Friday, June 17, 2016


Those Unstable Health Exchanges
Nothing is so weak and unstable as a reputation for power not based on force.
Tacitus (66-120AD),Annals XIX
I  was reviewing the health care news for the day, and I ran across these two articles that  reinforced my impression that the government is not as powerful or stable as it seems when it comes ObamaCare. 
 I shall quote now quote the start of the two news pieces. .
One,  “As Premium Spikes Loom, White House To Dole Out $22M For States To Keep Insurers In Check”
Kaiser Health News, June 15, 2016
“The grants may inflame an already tense relationship with insurers, who say they've had a tough year on the ObamaCare marketplace.
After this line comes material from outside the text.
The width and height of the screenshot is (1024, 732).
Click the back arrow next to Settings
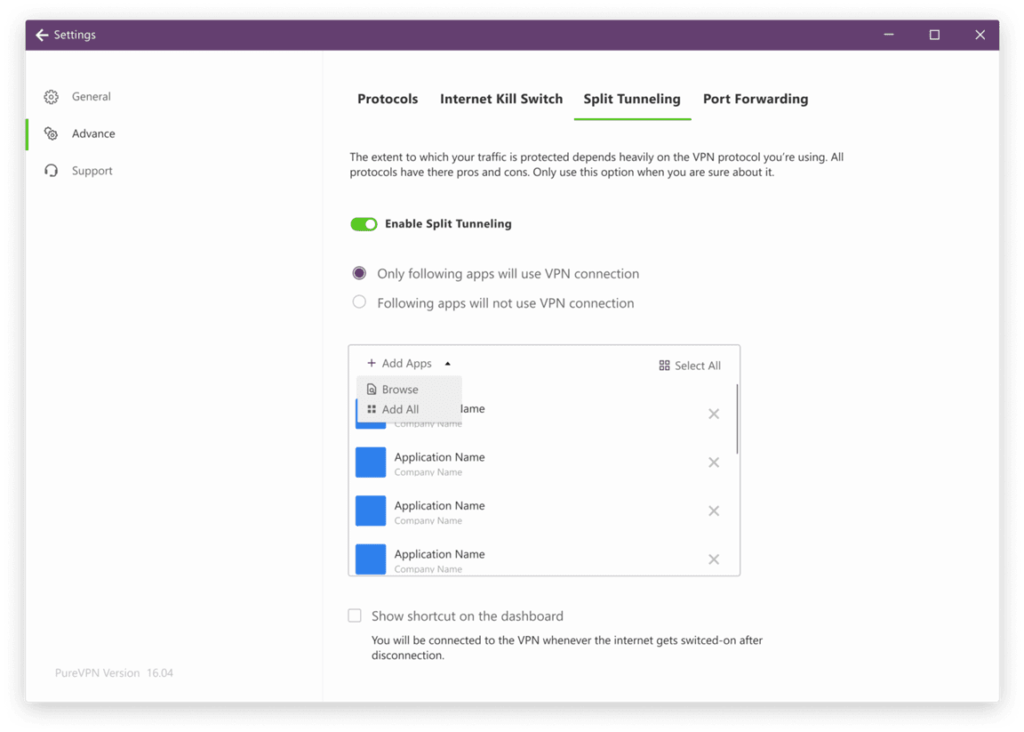point(42,35)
Meanwhile, the long-awaited Republican plan to replace the health law will lack concrete financial details, aides and lobbyists say.”
The Hill: White House Urges States To Resist ObamaCare Hike
“The White House is urging states to be more aggressive against health insurance companies as it looks to prevent expected and widespread premium hikes of 10 percent or more this year. The federal health department announced Wednesday that it will dole out about $22 million to boost state-level "rate reviews," considered one of the strongest weapons against premium increases. Under the system, health insurers are required to justify rate increases to state insurance departments, some of which have the power to reject “unreasonable” increases. With the new funding, federal health officials hope states can hire outside insurance experts to dig deeper into the proposed rates and prove the hikes are unjustified. “
From this quote,  it is clear the White House possesses  limited  power to keep premiums from soaring  and must rely in state health insurers to hold the line.    This is important because the hikes will be announced the week before the election.   Huge hikes could jeopardize Democratic chances.
Two.     Vann Newkirk II, “The Less Affordable Care Act,”  Atlantic, June 15, 2016
“ The Affordable Care Act in providing insurance coverage to the vast majority of Americans also underlines one of its core failures: That coverage remains unaffordable for many of those who don’t have employer or public insurance.”
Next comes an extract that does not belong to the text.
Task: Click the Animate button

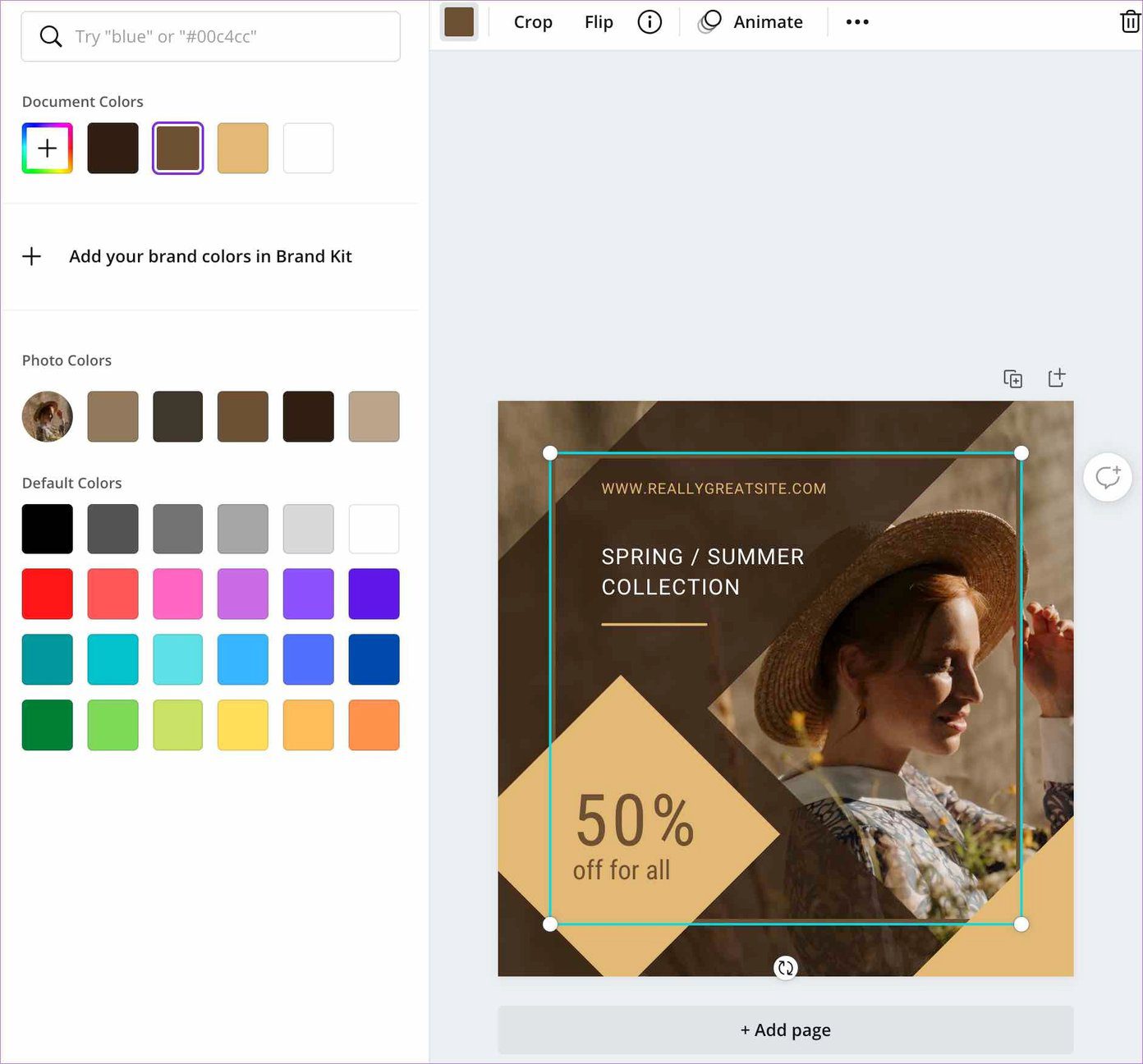Action: (x=751, y=22)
While a record number of people—around nine in 10 Americans—now have insurance, private insurers on ObamaCare exchanges have signaled to the federal government their intent to increase premiums by double-digit percentages this fall. Some insurers active on the exchanges have gone out of business entirely, and many have lost millions of dollars. As the fall looms, some enrollees might be facing as much as 50 percent increases on premiums. Whether or not the Affordable Care Act can live up to its name is a bit of an open question.”

On the one hand, despite the ominous news from insurers, everything could still be going according to plan. Supporters of the ACA knew that it would shake up insurance markets in rather unpredictable ways. Specifically, opening up plans to direct competition via ObamaCare exchanges was likely to force some insurers out of the market; larger insurers that could afford losses would be tempted to accept them to provide artificially low costs to squeeze out competitors. Some major insurers that have left the exchange markets, such as UnitedHealth, either entered them late or did not adapt to the profile of exchange beneficiaries, which saddled them with sicker, costlier patients to cover.”

Where’s ObamaCare going,  and who can afford it?  As things stand now,  health exchange markets are unstable, insurers are edgy, many are leaving the market,  not-for-profit government-supported insurers are going bankrupt,  only about 25% of doctors are accepting exchange plans,  young people are not signing up in requisite numbers to stabilize the market,   and many people in individual markets will soon be unable to afford the affordable care act, with its  skyrocketing  premiums, deductibles,  co-pays,  and out-of-pocket costs.